We could instead use a proof by contradiction. Assume that the conclusion is false, so that $x$ is odd. Since $x$ is odd, $x^2$ must be odd since the product of two odd numbers is odd. This implies that $x^3$ is odd for the same reason. Since $35$ is also odd, and the sum of two odd numbers is even, we have that $x^3+35$ is even, which contradicts the premise that $x^3+35$ is odd. Therefore, $x$ must be even.
If $x$ is rational, then $1/x$ is rational.
This is an example where you must pay close attention to the universe of discourse (in this case, the rational numbers). Notice that $x=0$ is a rational number, but $1/x$ is not defined (and therefore not a rational number).

If we restrict $x$ to non-zero rational numbers, then the statement is true: if $x$ is rational, then $x=a/b$ for some integers $a \neq 0$ and $b \neq 0$ , and so $1/x = b/a$ which is a rational number.
Between any two rational numbers, there is a rational number.
Suppose we have two rational numbers $x$ and $y$ . Assume that $x \lt y$ (if this is not the case, just switch $x$ and $y$ ). Since $x$ and $y$ are rational, we have $x = a/b$ and $y = c/d$ for some integers $a,b,c,d$ . We need to show that there is a rational number $z$ such that $x \lt z \lt y$ . Define $z$ to be: $z = \frac{x+y}{2} = \frac{\frac{a}{b} + \frac{c}{d}}{2} = \frac{\frac{ad + bc}{bd}}{2} = \frac{ad + bc}{2bd}$

We have expressed $z$ as the ratio of two integers, so $z$ is rational. We still have to show that $z > x$ and $z \lt y$ . (Recall we assumed that $x \lt y$ .) Notice that $z = (x+y)/2 \gt (x+x)/2 = x$ , so $z > x$ . Similarly, $z = (x+y)/2 \lt (y+y)/2 = y$ . Therefore, $x \lt z \lt y$ .

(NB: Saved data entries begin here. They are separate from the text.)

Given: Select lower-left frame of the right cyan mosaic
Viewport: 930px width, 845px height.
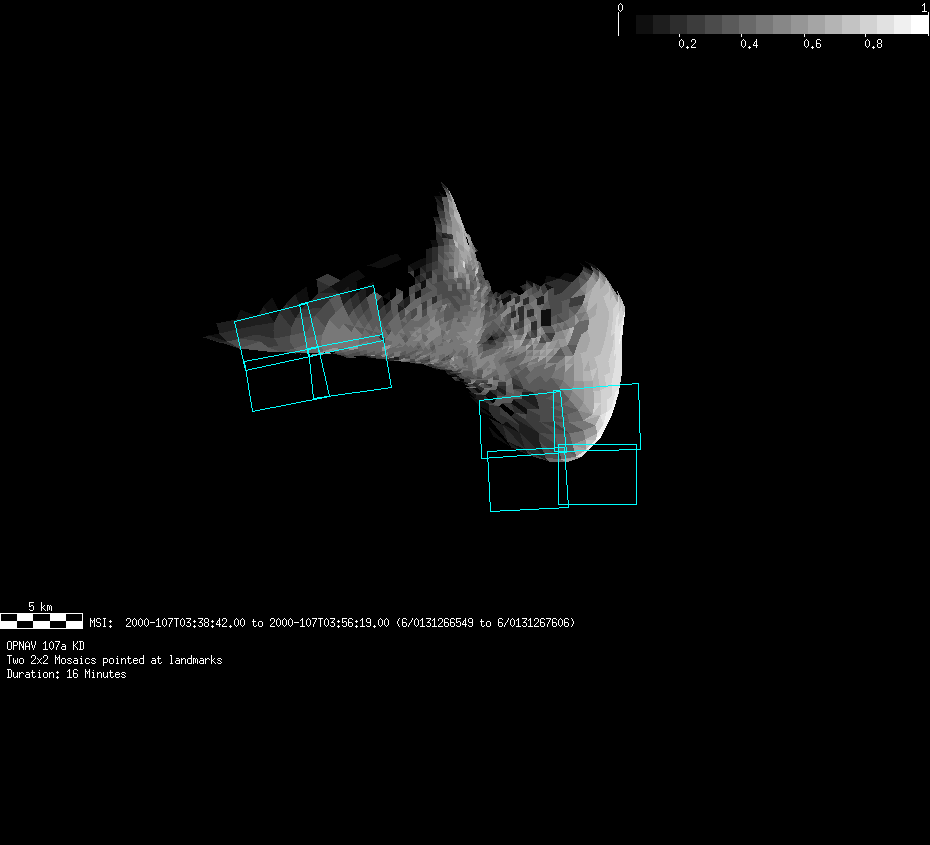Looking at the screenshot, I should click(x=527, y=481).
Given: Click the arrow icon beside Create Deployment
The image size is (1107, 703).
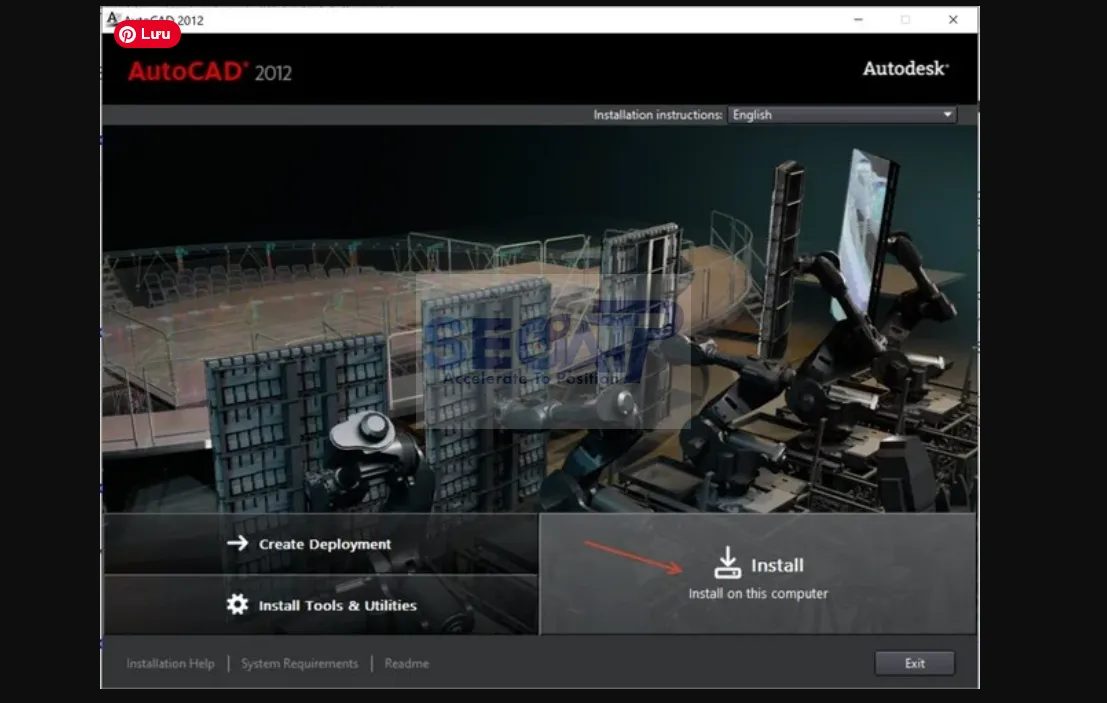Looking at the screenshot, I should point(237,544).
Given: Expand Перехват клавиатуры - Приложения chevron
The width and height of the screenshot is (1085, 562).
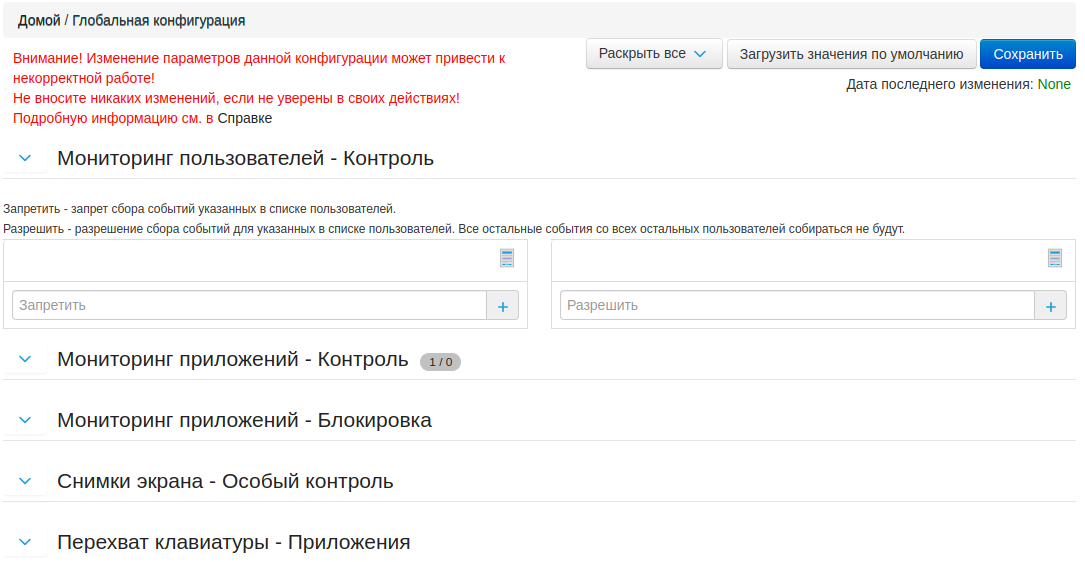Looking at the screenshot, I should point(26,542).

The real number equation $5x + 3 = a$ has a unique solution.
We first prove that the solution exists: we can rearrange $5x+3=a$ to be $x = (a-3)/5$ , which is a solution. To show it is unique, suppose we have two solutions $x$ and $y$ . Then $5x+3=a$ and $5y+3=a$ . Therefore, $5x+3=5y+3$ . Subtracting $3$ from both sides gives $5x=5y$ , and dividing both sides by $5$ gives $x=y$ : this means that any other solution other than $x$ is equal to $x$ , which is another way of saying that $x$ is the unique solution to the equation.